Third, the particular inflation target of the MPC is 4 percent. After averaging above 6 percent in 2020-21, inflation is forecast to be above 5 percent in 2021-22, and it's not expected to drop below 5 percent even within the half-moon of 2022-23, consistent with RBI projections. Treating 5 percent because the target would significantly increase the danger of inflation-targeting failures. The question Varma asks here is what should be the particular target of the inflation, compared to the first mandate, considering the risks of high prices on economically weaker sections.
Is MPC concerned about inflation?
Varma points out that the first aim of the MPC should be to take care of macroeconomic stability. By creating the erroneous perception that the MPC is not any longer concerned about inflation and it's focused exclusively on growth, the MPC could also be inadvertently aggravating the danger that inflationary expectations are going to be disanchored, he asks.

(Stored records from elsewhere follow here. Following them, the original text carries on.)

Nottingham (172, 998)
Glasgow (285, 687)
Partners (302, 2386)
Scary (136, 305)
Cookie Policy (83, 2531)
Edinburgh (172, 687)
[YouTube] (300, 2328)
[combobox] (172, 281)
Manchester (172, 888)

Varma argues that easy money today could lead on to high interest rates tomorrow. On the opposite hand, by demonstrating its commitment to the inflation target with tangible action, the MPC are going to be ready to anchor expectations, reduce risk premia, and sustain lower long-term interest rates for extended , thereby aiding the economic recovery. Citing this, Varma voted against the accommodative stance.
What are the key takeaways from these points from Varma's notes? the power of the monetary policy to counter the COVID impact on economically weaker sections is restricted, compared with a stronger fiscal response. Also, as long as COVID may still stay for a longer-than-expected timeframe, there's no clear logic in staying within the easy money stance. Not only may such a stance fail to possess the specified impact, but the shortage of attention to the inflation problem might also be risky within the long run.
Already, there are questions on the MPC’s consistent accommodative stance while simultaneously upping the retail inflation target (5.7 percent now in FY22 Vs 5.1 percent earlier). High prices are hurting the poorer sections most severely. Hence, the RBI can not ignore the inflation problem. during this backdrop, Varma has raised some pertinent questions which require to be deliberated well.